Biorąc do ręki ten kolejny debiut, nie spodziewałam się, że ta historia tak bardzo we mnie uderzy i wywoła tyle skrajnych emocji.
Trzy siostry, na różnym etapie życia, dwoje pogubionych i nieumiejących sobie wzajemnie pomóc rodziców. Codzienny żal, smutek i strach o to co przyniesie jutro, czy ojciec znów "wybuchnie" i dojdzie do karczemnej awantury. Idealnie oddane emocje i stan ducha poszczególnych dziewczyn, z których dwie mieszkają już na "swoim" a mimo to nadal są pod olbrzymim wpływem reszty rodziny.
Książka niesamowicie wzrusza, ale i zmusza do refleksji. Nakłania do spojrzenia na własną rodzinę i zastanowienia się, czy w niej na pewno wszystko jest w porządku
Książkę czyta się bardzo szybko, choć jej tempo jest dość wolne i mało zaskakujące. Styl autorki bardzo przypadł mi do gustu. Jest lekki i przyjemny pomimo poruszenia trudnych tematów, czyta się bardzo przyjemnie.
Ciekawie wykreowani i różnorodni bohaterowie, roztaczają przed czytelnikiem całą gamę uczuć i zapewniają emocjonalną huśtawkę.
Naprzemienna narracja sióstr sprawia, że niezwykle łatwo "wejść w buty sióstr" i zrozumieć ich codzienne obawy i lęki. Zrozumieć ich postępowanie i negatywne nastawienie do rodziców, tym bardziej że nie do końca winnym jest tylko głowa rodziny.
Każdy z członków rodziny przykłada przysłowiową cegiełkę do powstającego i rozdzielającego rodzinę muru.
Trudno jest ocenić, kto tak naprawdę jest winny, choć początkowo wydaje się to oczywiste.

■ **Wyzwania**:
A) Jak recenzja książki o trzech siostrach opisuje styl autorki?
B) Kontynuuj recenzję książki o trzech siostrach, zaczynając od miejsca po jej ostatnim zdaniu.

■ **Spis rekordów**:
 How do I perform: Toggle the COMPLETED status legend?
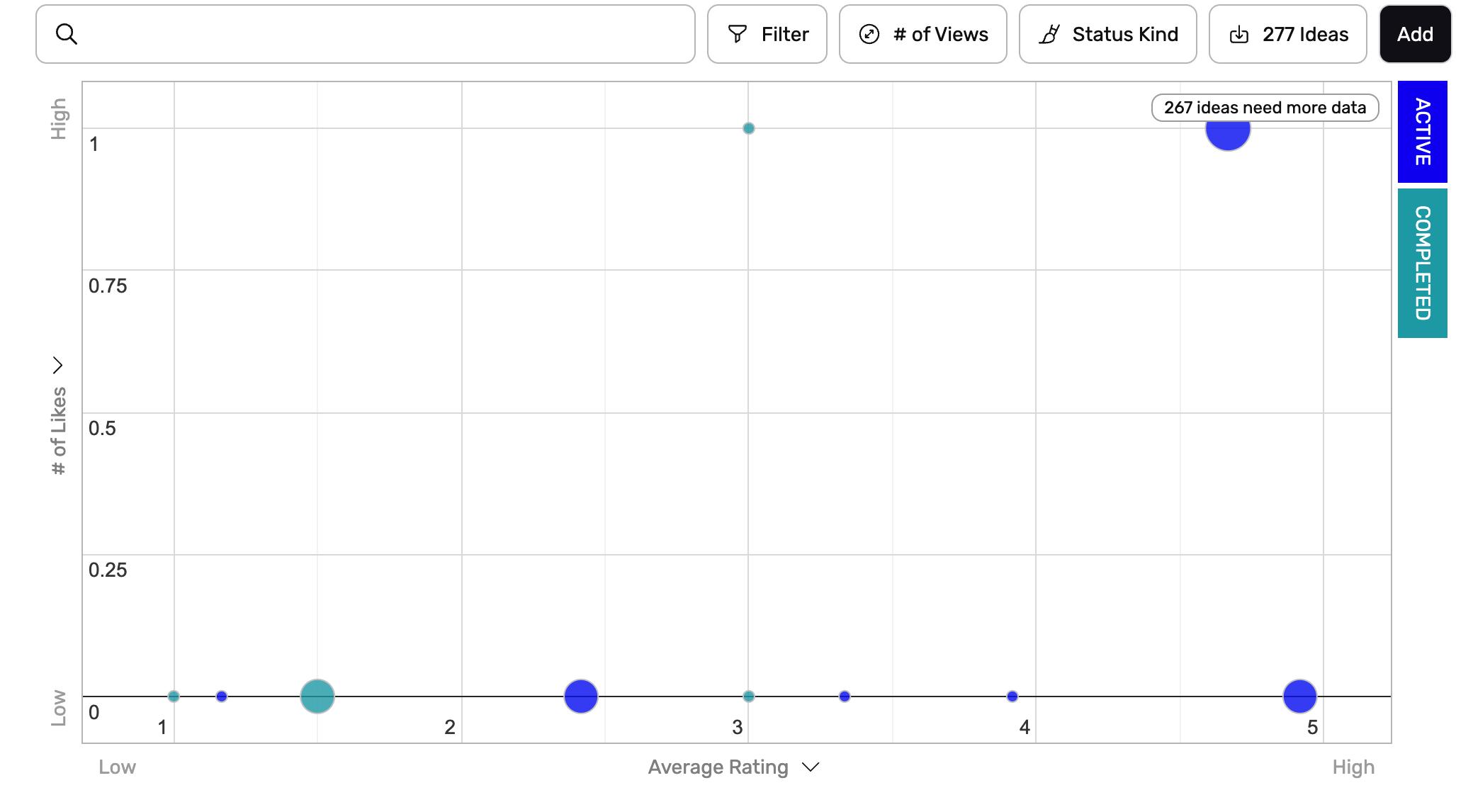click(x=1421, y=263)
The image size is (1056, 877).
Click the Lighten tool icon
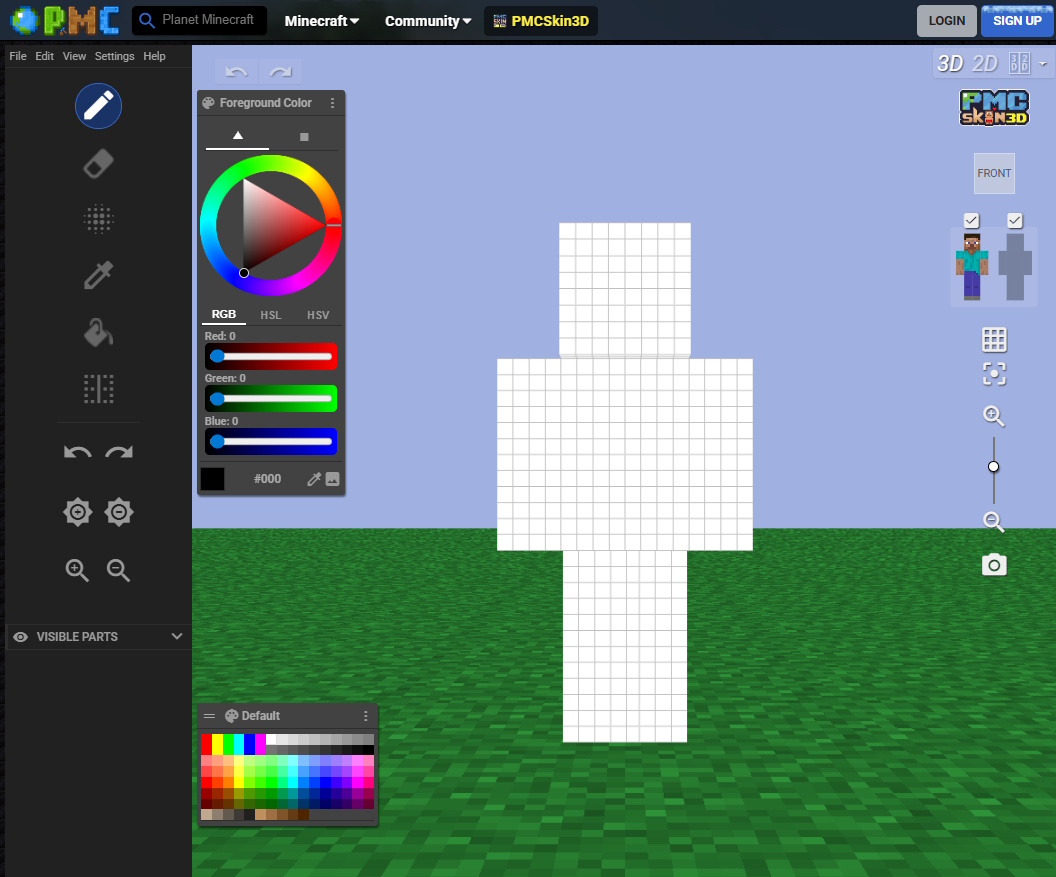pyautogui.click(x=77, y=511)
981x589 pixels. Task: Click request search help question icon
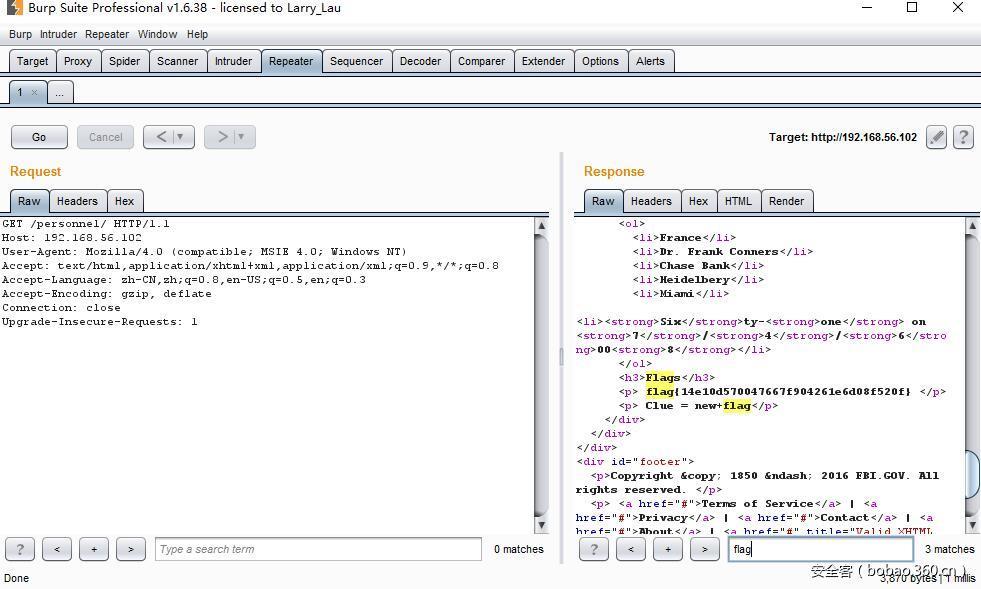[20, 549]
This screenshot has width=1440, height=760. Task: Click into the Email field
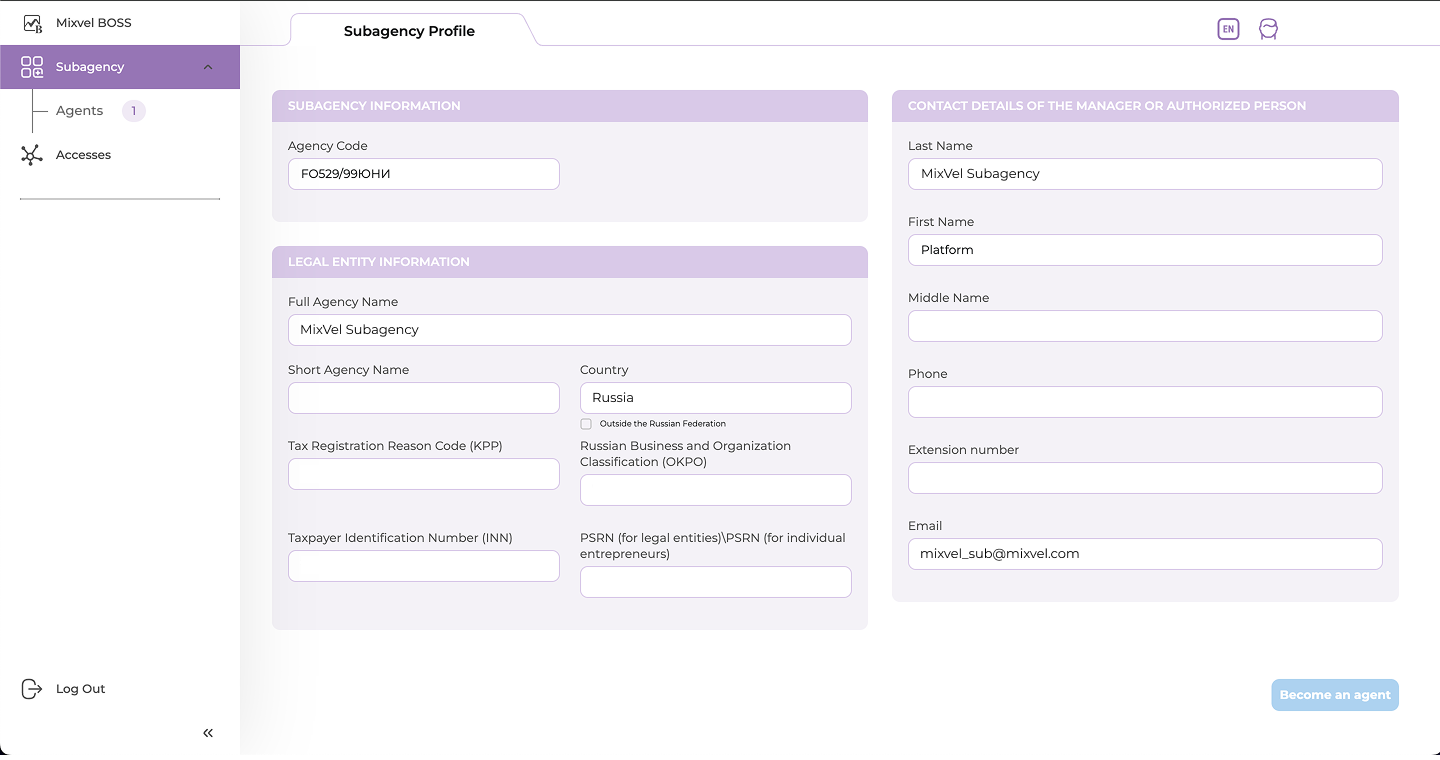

■ **Rozwiązane zadania**:
A) Jako lekki i przyjemny, mimo poruszania trudnych tematów.

B)
Otwarte zakończenie pozwala samemu sobie dopisać zakończenie, co daje nadzieję, że dziewczyny wyszły na "prostą", zapanowały nad swoim życiem i w końcu odnalazły szczęście- szczególnie Bogusia, najstarsza z sióstr która zapadła mi w serce najbardziej.
Autorka porusza niezwykle trudne tematy takie jak depresja, poronienie, przemoc fizyczna psychiczna i ekonomiczna. Zwraca uwagę, jak ważna jest zwykła ludzka rozmowa, ale i pomoc specjalisty, który spojrzy na problem z boku i pomoże wyjść z trwającego nawet kilka lat impasu. Potrzebna jest tylko chęć do zmiany siebie, choć w minimalnym stopniu.
Wbrew pozorom nie jest to trudna i bardzo smutna historia. To opowieść o marzeniach i pragnieniach, nadziei i wierze w lepsze jutro, oraz blaskach i cieniach codziennego życia.
W moim odczuciu jest to kolejny bardzo udany debiut i powieść, w której każdy się odnajdzie.
Z wielką ciekawością będę oczekiwać na kolejne historie pani Eweliny.
Czy polecam?
Zdecydowanie tak. Choć przedstawiona historia to fikcja, jednak nie jedne takie siostry są wśród nas. Polecam serdecznie!
POLECAM...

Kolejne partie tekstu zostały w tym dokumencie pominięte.